> Exercise brief: The output should be exactly the lines from the one containing "Viewport: 800px width, 600px height." through the last line of the records, and only those.

-- Given entries follows --

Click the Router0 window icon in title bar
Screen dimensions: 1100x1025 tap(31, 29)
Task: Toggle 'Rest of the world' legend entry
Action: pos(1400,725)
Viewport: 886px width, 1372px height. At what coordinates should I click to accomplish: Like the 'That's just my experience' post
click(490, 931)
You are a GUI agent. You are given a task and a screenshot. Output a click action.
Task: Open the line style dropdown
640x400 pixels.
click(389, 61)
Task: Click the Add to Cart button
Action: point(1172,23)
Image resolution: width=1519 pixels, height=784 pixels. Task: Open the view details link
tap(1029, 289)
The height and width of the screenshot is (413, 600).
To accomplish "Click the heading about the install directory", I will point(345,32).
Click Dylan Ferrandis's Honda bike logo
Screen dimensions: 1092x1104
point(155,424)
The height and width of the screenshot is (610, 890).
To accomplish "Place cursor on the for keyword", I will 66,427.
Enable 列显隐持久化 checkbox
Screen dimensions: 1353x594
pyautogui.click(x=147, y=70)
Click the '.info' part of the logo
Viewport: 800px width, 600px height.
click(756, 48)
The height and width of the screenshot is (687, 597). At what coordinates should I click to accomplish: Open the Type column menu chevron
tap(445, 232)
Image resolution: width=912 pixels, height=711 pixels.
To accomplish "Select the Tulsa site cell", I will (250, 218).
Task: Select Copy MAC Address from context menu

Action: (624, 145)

-- Given entries concluded --

> The completed task:
Viewport: 800px width, 600px height.
click(756, 48)
The height and width of the screenshot is (687, 597). At what coordinates should I click to accomplish: Open the Type column menu chevron
tap(445, 232)
Image resolution: width=912 pixels, height=711 pixels.
To accomplish "Select the Tulsa site cell", I will (250, 218).
Task: Select Copy MAC Address from context menu

Action: (624, 145)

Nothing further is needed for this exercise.